On June 6, DGA members and guests gathered in the DGA’s New York Theater to hear a discussion of the evolution of television commercials and how innovations in commercials changed the aesthetic in film and television. Entitled 30 Seconds to Impact: Celebrating Game-Changing Commercial Direction, the evening featured a notable panel of leading commercial directors whose combined experience stretched far beyond the 75 years of the DGA’s existence.
The evening began with a reel of clips curated by director Laura Belsey, featuring from some of the most iconic commercials of the television age. DGA Sixth Vice President Vincent Misiano stepped to the podium and declared, “I remember all of those.” Welcoming the audience to the evening, Misiano framed the event in its proper context of the 75th Anniversary celebrations, and added “Commercials are to film as haiku is to poetry. At their best they are so concentrated that they reach directly into the brain and inspire emotion out of all proportion to their length. This evening we celebrate the craft, contributions and the art of the commercial director. These folks toil at the intersection of committees and commerce and yet they produce laughter, tears and magical images.”
Misiano then turned proceedings over to director Jeff Goodby, Co-Chairman and Creative Director of Goodby, Silverstein & Partners who served as moderator for the event.
Speaking about the panel he was about to introduce, Goodby said, “I think that all these guys looked at the culture around us and used it to create a vision of what was likeable and humorous and beautiful in their eyes in a way that we all saw.

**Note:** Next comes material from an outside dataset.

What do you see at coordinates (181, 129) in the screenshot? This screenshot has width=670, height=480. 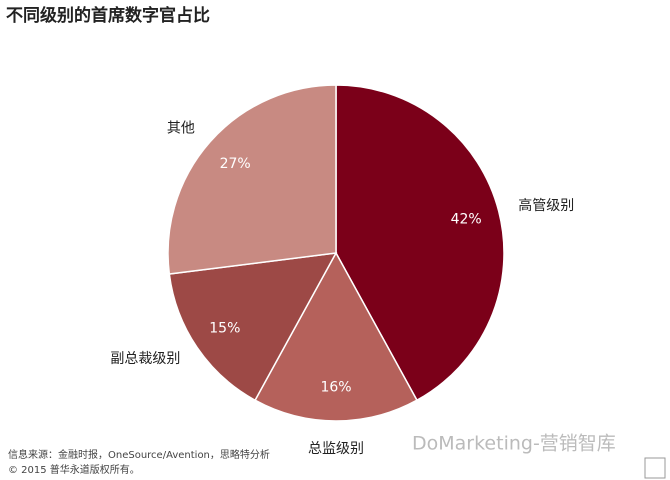 I see `category-label: 其他` at bounding box center [181, 129].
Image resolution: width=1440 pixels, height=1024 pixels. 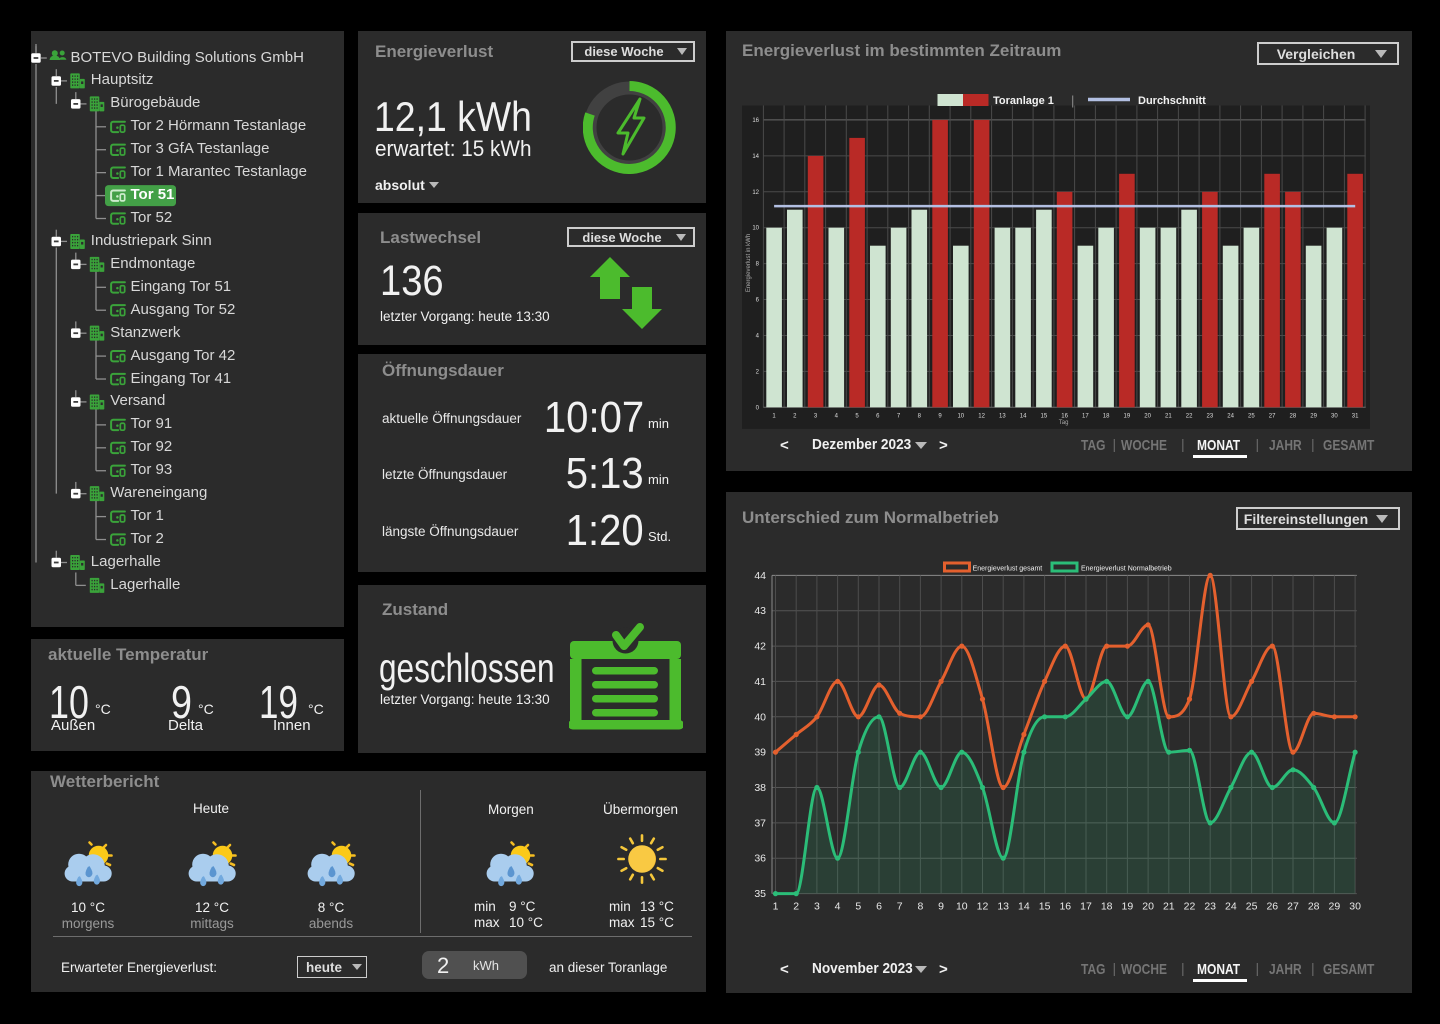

Even though people try to make it a science, the only thing that makes it worth doing is that commercial directing is an art. All the guys you’re going to meet here tonight realized that and worked hard to make that be so.”
After a second reel of clips from commercials directed by members of the panel, they took the stage. The panel featured 1999 DGA Outstanding Directorial Achievement in Commercial Directing award winner Bryan Buckley, once dubbed the “King of the Superbowl” by the New York Times, having directed over 40 commercials for the big game between 2000 and 2010; Jim Gartner a two-time winner and three-time nominee for the DGA Commercial Directing award; Bob Giraldi who has directed over 4,000 commercials and set the tone for music videos in the early days of MTV; George Gomes, a DGA member for more than four decades and 1988 winner of the DGA Commercial Directing award; and Joe Pytka, who has directed more than 5,000 commercials, earned three DGA Awards for commercial directing as well as 15 nominations—the most for that category.
Goodby led the panel through a lively evening where they told stories from the field and revealed how many of the innovative techniques now seen regularly in film and television were conceived and perfected in the commercial arena, and spoke candidly about the lengths they sometimes needed to go to in order to get the necessary shot.